BRCA genes and cancer
BRCA1 and BRCA2 (breast cancer 1 and 2) are two of the tumor suppressor genes expressed in breast tissue; they encode for proteins that are used to repair damaged DNA. Mutations of these genes may damage them enough to impair DNA repair processes, thereby increasing cancer risk; indeed, bearers of BRCA1 mutations have an over 40% risk of developing the disease by age 80.
The proteins that these two genes encode for are used to repair so-called double-strand breaks—cuts along the double helix’s length. If these genes are lacking, so are the proteins used for DNA repair, resulting in faulty fixes that may be the prelude to cancer. However, in the case of BRCA1, its lack isn’t just a potential trigger of cancer; it is also its undoing, as scientists have exploited the defect and turned it against the disease.
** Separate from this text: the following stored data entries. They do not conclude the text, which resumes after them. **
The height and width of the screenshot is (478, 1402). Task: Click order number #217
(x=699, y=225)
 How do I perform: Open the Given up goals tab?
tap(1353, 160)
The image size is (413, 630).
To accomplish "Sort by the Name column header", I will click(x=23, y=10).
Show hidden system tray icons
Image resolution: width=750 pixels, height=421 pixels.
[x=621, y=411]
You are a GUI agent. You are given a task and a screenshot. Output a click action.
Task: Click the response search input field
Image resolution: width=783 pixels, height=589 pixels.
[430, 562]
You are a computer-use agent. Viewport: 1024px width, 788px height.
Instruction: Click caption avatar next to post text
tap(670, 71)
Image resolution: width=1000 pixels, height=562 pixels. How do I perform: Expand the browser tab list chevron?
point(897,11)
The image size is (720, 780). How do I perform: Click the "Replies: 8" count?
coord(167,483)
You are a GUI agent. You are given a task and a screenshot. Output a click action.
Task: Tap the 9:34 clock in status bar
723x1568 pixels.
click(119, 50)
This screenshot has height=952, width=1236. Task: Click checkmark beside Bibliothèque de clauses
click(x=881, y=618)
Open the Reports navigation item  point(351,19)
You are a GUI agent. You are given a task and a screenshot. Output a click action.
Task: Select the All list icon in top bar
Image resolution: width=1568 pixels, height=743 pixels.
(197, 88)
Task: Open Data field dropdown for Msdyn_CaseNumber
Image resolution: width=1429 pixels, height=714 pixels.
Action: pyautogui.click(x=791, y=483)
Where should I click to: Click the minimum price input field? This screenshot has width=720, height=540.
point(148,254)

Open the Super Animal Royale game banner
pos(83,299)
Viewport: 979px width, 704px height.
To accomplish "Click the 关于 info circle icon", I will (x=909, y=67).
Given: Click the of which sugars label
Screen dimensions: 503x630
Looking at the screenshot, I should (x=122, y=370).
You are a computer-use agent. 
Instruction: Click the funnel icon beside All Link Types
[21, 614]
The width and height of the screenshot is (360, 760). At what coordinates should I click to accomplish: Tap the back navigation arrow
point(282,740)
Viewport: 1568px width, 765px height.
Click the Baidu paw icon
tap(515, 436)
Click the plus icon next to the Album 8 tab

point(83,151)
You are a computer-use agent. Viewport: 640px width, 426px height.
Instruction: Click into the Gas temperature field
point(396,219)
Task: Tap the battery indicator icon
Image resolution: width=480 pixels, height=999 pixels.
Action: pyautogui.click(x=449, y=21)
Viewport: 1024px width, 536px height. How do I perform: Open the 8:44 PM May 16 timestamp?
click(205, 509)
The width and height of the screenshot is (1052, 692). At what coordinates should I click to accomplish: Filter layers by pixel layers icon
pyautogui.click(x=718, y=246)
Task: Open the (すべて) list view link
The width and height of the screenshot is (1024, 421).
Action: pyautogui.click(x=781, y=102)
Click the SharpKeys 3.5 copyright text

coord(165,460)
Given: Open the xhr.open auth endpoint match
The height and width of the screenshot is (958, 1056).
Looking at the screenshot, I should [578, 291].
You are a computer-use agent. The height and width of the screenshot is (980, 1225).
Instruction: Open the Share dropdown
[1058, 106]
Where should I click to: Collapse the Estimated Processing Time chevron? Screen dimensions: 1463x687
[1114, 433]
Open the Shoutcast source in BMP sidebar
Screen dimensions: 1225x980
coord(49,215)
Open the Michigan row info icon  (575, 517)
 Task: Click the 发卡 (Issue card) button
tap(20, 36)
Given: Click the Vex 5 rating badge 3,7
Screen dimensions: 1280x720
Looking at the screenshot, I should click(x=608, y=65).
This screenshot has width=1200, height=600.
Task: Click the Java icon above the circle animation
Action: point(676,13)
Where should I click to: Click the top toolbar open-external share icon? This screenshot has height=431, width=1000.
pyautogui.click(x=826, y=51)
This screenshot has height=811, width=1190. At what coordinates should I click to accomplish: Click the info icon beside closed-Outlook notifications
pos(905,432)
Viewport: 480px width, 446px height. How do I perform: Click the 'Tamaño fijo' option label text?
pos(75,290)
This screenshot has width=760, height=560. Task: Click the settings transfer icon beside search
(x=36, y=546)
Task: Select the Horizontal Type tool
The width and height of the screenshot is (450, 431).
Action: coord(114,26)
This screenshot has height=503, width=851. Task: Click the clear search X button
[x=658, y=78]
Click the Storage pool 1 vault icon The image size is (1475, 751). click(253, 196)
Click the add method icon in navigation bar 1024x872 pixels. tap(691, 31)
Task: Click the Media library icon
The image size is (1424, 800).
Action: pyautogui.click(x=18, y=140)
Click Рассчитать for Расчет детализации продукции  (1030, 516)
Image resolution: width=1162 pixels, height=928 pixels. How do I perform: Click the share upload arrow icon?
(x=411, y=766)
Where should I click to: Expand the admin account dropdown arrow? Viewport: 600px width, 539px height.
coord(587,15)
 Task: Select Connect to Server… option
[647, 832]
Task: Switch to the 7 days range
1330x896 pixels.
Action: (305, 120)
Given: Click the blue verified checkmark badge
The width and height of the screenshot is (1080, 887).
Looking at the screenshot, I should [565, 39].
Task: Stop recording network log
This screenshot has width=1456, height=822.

A class of drugs known as PARP inhibitors is capable of inducing the very same kind of DNA damage that BRCA1-deficient cells are unable to repair. Targeting breast cancer cells in patients bearing the deficiency causes DNA damage that cannot be properly compensated for, ultimately leading to the demise of the tumor.
However, in cancer’s finest tradition, PARP inhibitors become ineffective in some cases; tumors that should be sensitive to the drugs are no longer such, because they have found a way around the inhibitors. While this may happen for more than one reason, Rockefeller University researchers have figured out how this happens in the specific case of cancer cells lacking a protein called 53BP1.
53BP1 and how it works
It has been known for a while that cells deprived of the 53BP1 protein are capable of repairing double-strand breaks even if they lack the BRCA1 gene. This means that BRCA1-defective cancerous cells are no longer affected by PARP inhibitors if they happen to mutate in such a way that the 53BP1 protein is lost; they will still have their DNA damaged by PARP inhibitors, but they will be able to repair it, thereby escaping death.
The original hypothesis as to 53BP1’s role in preventing DNA repair was that it prevented either string of the double strand from being trimmed back—an essential condition for repairing this kind of DNA damage. However, Rockefeller University researchers figured out that 53BP1 actually rewrites the very same sections that were cut off the DNA string right back where they used to be before the trimming took place. In turn, this leads to an imperfect repair and eventual cell death.
In normal circumstances, this is what happens in BRCA1-deficient cancer cells treated with PARP inhibitors; however, if some of them happen to lose 53BP1, administering inhibitors will just weed out 53BP1-equipped cancer cells, leaving the other, 53BP1-free ones free to thrive and eventually take over.
Armed with this knowledge, researchers might one day be able to devise tools to figure out which patients would be more responsive to PARP inhibitor therapy, and whether or not this should be accompanied by other drugs.
 Mirman Z., Lottersberger, F., Takai, H., Kibe, T., Gong, Y., Takai, K., Bianchi, A., Zimmermann, M., Durocher, D., & de Lange, T. (2018). 53BP1–RIF1–shieldin counteracts DSB resection through CST- and Polα-dependent fill-in, Nature.